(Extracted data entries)
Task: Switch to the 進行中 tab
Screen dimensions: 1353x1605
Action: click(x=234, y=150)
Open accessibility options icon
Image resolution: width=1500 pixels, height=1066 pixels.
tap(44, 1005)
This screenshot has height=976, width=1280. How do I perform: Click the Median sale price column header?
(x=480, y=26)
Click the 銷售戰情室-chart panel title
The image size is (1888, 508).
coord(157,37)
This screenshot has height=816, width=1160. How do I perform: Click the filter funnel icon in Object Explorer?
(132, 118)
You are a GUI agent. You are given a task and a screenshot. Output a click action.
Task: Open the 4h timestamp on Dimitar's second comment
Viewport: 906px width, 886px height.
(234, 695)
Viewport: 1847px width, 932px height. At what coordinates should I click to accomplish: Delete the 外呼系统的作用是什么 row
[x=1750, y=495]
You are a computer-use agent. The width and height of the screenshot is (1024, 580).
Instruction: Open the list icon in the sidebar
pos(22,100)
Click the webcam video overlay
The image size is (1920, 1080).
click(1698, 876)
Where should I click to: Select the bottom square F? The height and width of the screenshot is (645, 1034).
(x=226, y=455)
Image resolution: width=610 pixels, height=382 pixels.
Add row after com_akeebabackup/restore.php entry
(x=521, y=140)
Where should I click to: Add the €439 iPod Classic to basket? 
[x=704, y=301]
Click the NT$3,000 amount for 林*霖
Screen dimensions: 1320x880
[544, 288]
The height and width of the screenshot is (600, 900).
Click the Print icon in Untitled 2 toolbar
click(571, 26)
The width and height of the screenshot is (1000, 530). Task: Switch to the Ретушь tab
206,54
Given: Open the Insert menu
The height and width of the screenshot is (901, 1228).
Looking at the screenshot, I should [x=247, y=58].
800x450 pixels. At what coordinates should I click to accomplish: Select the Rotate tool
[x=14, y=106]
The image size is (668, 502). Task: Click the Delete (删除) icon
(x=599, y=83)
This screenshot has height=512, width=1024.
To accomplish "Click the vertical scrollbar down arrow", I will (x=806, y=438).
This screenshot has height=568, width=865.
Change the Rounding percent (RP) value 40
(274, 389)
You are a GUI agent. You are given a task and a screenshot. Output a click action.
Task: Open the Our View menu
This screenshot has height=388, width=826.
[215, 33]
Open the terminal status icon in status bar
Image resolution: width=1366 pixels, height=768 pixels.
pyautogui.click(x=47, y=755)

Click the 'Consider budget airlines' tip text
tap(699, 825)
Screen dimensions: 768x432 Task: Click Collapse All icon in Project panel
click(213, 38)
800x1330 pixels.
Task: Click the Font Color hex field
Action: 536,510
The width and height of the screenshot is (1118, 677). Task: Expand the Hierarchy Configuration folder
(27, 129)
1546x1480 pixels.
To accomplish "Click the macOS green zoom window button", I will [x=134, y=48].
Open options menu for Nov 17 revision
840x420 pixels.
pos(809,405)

## WORK REQUIRED
Reproduce each record exactly as it appears.

## SOLUTION FOR THIS PROBLEM
Task: Switch to the 進行中 tab
Screen dimensions: 1353x1605
Action: click(x=234, y=150)
Open accessibility options icon
Image resolution: width=1500 pixels, height=1066 pixels.
tap(44, 1005)
This screenshot has height=976, width=1280. How do I perform: Click the Median sale price column header?
(x=480, y=26)
Click the 銷售戰情室-chart panel title
The image size is (1888, 508).
coord(157,37)
This screenshot has height=816, width=1160. How do I perform: Click the filter funnel icon in Object Explorer?
(132, 118)
You are a GUI agent. You are given a task and a screenshot. Output a click action.
Task: Open the 4h timestamp on Dimitar's second comment
Viewport: 906px width, 886px height.
(234, 695)
Viewport: 1847px width, 932px height. At what coordinates should I click to accomplish: Delete the 外呼系统的作用是什么 row
[x=1750, y=495]
You are a computer-use agent. The width and height of the screenshot is (1024, 580).
Instruction: Open the list icon in the sidebar
pos(22,100)
Click the webcam video overlay
The image size is (1920, 1080).
click(1698, 876)
Where should I click to: Select the bottom square F? The height and width of the screenshot is (645, 1034).
(x=226, y=455)
Image resolution: width=610 pixels, height=382 pixels.
Add row after com_akeebabackup/restore.php entry
(x=521, y=140)
Where should I click to: Add the €439 iPod Classic to basket? 
[x=704, y=301]
Click the NT$3,000 amount for 林*霖
Screen dimensions: 1320x880
[544, 288]
The height and width of the screenshot is (600, 900).
Click the Print icon in Untitled 2 toolbar
click(571, 26)
The width and height of the screenshot is (1000, 530). Task: Switch to the Ретушь tab
206,54
Given: Open the Insert menu
The height and width of the screenshot is (901, 1228).
Looking at the screenshot, I should [x=247, y=58].
800x450 pixels. At what coordinates should I click to accomplish: Select the Rotate tool
[x=14, y=106]
The image size is (668, 502). Task: Click the Delete (删除) icon
(x=599, y=83)
This screenshot has height=512, width=1024.
To accomplish "Click the vertical scrollbar down arrow", I will (x=806, y=438).
This screenshot has height=568, width=865.
Change the Rounding percent (RP) value 40
(274, 389)
You are a GUI agent. You are given a task and a screenshot. Output a click action.
Task: Open the Our View menu
This screenshot has height=388, width=826.
[215, 33]
Open the terminal status icon in status bar
Image resolution: width=1366 pixels, height=768 pixels.
pyautogui.click(x=47, y=755)

Click the 'Consider budget airlines' tip text
tap(699, 825)
Screen dimensions: 768x432 Task: Click Collapse All icon in Project panel
click(213, 38)
800x1330 pixels.
Task: Click the Font Color hex field
Action: 536,510
The width and height of the screenshot is (1118, 677). Task: Expand the Hierarchy Configuration folder
(27, 129)
1546x1480 pixels.
To accomplish "Click the macOS green zoom window button", I will [x=134, y=48].
Open options menu for Nov 17 revision
840x420 pixels.
pos(809,405)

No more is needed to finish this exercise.